Voices in an Audience – the shill and auctioneer dynamic
Leroy Van Dyke – The Auctioneer Song
You could almost tell who was a shill in the audience. If you knew the auctioneer used them. They were first in the room, last one out, and somehow their bids were always seen. No matter how crowded the room was. All it took was someone making note of the last legit bid and the auction house could call them afterwards and say the other bid fell thru. Did they still want the item?
The shill never took anything out of the house, except maybe an envelope? If you didn’t know, you might see them as instructions for picking up their item. But they never seemed to be in the cashier line. And don’t most auction houses say you have to pay that day? How many auction houses deliver?
And on the website for the auction house, they were posting delicious reports about items they supposedly bought, or service they supposedly received. Doing anything they could to up the rep points of the house and the auctioneers.And doing anything they could to minimize or defuse disquiet. To shut down trolling. If an auction house used shills, they had incredibly positive reports on their sites, and not much else.
That is how you could tell a shill existed in their social stratosphere. And you could tell it was Joe, because he was well reputed as one of the better shills in the game. He had a few houses paying him. He needed no other income, he was that good.
Only other shills could figure out that he might be one too. But then they knew what to look for. And they could only guesstimate. Those who knew for sure were the ones paying his salary.

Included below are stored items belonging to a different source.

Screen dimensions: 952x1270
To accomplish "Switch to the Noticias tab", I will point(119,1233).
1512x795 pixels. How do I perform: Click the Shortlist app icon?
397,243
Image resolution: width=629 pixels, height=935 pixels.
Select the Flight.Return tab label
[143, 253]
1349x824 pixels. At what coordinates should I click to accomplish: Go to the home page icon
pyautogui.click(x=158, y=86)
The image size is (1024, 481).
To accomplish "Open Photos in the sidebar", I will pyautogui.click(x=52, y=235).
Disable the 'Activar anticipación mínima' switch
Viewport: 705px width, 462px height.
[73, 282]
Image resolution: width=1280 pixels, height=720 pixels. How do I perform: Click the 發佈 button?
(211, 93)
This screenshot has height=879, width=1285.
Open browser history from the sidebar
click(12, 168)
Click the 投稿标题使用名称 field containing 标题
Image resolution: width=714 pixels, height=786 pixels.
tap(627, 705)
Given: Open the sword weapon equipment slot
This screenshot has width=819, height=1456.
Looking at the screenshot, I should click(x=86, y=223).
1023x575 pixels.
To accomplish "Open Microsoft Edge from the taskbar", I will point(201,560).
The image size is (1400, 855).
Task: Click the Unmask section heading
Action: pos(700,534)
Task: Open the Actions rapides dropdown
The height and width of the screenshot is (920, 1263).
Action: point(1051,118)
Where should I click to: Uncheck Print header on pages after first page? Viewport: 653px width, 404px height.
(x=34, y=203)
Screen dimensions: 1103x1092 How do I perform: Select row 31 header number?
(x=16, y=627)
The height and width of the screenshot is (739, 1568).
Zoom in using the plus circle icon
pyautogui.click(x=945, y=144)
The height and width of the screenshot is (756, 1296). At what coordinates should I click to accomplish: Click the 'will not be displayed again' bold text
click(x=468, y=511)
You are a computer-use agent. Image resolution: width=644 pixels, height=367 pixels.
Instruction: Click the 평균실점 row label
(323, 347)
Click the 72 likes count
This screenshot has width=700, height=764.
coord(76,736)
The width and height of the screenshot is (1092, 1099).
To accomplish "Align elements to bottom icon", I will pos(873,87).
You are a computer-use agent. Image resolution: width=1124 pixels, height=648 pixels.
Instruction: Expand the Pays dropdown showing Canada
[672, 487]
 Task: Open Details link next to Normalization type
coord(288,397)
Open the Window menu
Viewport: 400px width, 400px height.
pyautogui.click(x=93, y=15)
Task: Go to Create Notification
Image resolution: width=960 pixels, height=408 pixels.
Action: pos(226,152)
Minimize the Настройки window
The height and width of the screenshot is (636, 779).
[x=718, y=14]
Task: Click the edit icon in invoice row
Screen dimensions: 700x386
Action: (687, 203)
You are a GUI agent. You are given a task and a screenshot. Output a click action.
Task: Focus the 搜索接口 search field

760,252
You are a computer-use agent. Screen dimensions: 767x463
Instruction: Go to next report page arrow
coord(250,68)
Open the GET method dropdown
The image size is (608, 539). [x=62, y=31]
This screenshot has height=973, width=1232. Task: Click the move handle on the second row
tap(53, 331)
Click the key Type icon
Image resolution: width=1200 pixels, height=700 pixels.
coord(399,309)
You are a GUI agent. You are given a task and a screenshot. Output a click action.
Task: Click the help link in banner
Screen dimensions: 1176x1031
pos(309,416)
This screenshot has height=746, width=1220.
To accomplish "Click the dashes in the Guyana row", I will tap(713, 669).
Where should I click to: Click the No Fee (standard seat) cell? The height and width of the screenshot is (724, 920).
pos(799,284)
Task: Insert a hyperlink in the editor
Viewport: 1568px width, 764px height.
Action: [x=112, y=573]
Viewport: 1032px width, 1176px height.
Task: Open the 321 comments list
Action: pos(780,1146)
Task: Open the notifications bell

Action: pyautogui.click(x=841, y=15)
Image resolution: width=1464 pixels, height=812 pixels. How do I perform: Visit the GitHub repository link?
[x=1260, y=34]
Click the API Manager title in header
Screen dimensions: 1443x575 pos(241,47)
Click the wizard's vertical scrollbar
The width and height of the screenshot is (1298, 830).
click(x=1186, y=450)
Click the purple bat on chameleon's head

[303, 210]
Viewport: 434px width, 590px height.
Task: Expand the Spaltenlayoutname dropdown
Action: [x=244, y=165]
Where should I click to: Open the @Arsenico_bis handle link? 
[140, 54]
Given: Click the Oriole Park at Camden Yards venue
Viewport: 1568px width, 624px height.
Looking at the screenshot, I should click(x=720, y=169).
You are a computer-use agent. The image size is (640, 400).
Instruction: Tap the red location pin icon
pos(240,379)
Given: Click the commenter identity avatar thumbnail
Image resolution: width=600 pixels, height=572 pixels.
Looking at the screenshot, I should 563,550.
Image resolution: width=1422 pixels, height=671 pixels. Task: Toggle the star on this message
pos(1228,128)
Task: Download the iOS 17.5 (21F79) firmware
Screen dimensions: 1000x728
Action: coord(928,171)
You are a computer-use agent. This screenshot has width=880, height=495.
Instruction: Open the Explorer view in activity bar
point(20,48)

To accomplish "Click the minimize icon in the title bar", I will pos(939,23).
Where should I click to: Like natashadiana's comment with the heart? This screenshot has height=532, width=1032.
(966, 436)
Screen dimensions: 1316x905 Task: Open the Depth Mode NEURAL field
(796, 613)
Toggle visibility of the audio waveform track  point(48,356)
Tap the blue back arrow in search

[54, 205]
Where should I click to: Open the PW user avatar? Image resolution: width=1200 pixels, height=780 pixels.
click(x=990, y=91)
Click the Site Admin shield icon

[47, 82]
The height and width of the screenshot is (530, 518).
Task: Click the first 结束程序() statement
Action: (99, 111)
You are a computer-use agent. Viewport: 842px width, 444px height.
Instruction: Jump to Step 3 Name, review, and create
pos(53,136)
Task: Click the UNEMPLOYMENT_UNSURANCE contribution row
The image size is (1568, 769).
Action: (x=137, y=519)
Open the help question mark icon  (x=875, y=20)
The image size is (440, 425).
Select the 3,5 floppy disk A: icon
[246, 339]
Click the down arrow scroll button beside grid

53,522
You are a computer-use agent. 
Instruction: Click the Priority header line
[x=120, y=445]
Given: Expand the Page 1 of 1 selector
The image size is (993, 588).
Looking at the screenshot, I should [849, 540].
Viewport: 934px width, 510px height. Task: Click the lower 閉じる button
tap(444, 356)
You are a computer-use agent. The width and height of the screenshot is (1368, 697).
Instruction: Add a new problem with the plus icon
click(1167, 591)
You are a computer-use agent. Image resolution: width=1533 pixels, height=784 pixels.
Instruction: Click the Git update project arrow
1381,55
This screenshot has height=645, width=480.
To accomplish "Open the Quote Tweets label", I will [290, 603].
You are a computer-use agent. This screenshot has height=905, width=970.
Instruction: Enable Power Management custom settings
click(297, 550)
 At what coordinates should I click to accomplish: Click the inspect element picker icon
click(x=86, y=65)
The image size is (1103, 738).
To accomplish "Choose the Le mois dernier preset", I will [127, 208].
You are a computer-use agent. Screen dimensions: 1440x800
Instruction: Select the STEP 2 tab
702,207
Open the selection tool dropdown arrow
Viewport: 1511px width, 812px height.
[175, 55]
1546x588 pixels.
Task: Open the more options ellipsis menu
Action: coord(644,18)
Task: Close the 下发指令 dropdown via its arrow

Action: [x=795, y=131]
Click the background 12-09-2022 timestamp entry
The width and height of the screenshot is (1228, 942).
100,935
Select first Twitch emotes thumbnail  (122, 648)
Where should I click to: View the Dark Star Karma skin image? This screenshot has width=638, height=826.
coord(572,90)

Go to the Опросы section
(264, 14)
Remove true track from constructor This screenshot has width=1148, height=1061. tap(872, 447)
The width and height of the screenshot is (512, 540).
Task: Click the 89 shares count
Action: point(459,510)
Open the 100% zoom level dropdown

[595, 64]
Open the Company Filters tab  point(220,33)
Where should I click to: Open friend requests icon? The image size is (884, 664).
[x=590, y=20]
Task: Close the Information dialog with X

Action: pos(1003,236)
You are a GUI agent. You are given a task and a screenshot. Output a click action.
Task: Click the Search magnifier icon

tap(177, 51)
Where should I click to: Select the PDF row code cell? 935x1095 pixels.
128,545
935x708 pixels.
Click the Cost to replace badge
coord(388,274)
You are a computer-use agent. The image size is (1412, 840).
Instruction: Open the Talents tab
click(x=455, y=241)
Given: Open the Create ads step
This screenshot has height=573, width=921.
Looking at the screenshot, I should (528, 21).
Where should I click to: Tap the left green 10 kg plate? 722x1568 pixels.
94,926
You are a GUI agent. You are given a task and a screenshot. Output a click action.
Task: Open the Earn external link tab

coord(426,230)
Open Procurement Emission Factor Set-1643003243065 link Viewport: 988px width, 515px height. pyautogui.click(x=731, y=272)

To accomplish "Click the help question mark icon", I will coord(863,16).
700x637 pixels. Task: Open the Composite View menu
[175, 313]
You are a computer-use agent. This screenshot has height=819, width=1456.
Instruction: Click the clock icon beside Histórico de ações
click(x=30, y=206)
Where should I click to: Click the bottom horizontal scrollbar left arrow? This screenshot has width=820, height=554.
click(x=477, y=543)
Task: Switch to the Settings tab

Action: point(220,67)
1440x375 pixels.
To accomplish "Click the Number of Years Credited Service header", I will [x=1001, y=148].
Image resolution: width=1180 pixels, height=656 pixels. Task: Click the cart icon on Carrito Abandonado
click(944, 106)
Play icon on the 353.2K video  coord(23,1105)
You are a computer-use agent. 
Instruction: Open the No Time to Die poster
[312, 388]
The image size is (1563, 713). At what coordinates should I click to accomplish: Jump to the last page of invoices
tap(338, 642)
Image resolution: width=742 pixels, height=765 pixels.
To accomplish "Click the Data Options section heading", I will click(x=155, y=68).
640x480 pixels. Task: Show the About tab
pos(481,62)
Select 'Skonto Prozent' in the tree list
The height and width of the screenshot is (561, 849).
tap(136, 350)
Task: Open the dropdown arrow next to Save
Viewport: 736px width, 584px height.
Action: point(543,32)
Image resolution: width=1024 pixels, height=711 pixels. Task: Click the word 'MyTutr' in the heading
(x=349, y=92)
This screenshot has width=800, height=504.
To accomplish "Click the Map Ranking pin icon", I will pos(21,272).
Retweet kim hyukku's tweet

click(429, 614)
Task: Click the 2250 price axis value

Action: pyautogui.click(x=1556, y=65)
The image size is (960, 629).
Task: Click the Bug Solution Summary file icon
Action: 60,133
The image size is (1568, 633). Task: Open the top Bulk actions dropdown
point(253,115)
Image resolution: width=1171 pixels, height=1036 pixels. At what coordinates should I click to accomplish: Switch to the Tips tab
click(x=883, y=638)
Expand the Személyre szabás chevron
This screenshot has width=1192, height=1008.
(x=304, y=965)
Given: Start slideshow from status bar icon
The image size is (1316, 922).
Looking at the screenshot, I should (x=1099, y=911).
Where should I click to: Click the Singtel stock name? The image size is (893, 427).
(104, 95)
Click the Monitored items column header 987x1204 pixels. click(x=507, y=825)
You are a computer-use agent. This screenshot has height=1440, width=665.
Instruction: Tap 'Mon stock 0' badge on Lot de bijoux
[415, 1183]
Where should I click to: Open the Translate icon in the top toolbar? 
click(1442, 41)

Joe went on any web site or sale as an old-school gentleman. He was a friend to all and enemy to none. He spoke politely and firmly about his houses. About how great they were and deserving of his patronage. But then he got tips for creating a good environ on their sites. You’d almost swear the owner of the house was writing his script. Except Joe had a past as a marketeer, copy ad man. So he was very good at what he said. The owner just gave him talking points and left it in Joe’s hands. And Joe gathered the most friends on his profiles. Of course, he had more than one! Did you think otherwise?
So Joe had a secure revenue stream. And he quite enjoyed the auction-shill game. He got to enjoy his antiques and high-end art. And the crowds that went to those places too, without Joe spending a dime. Looking like a bigwig. It was a perfect life for him. He fit it admirably.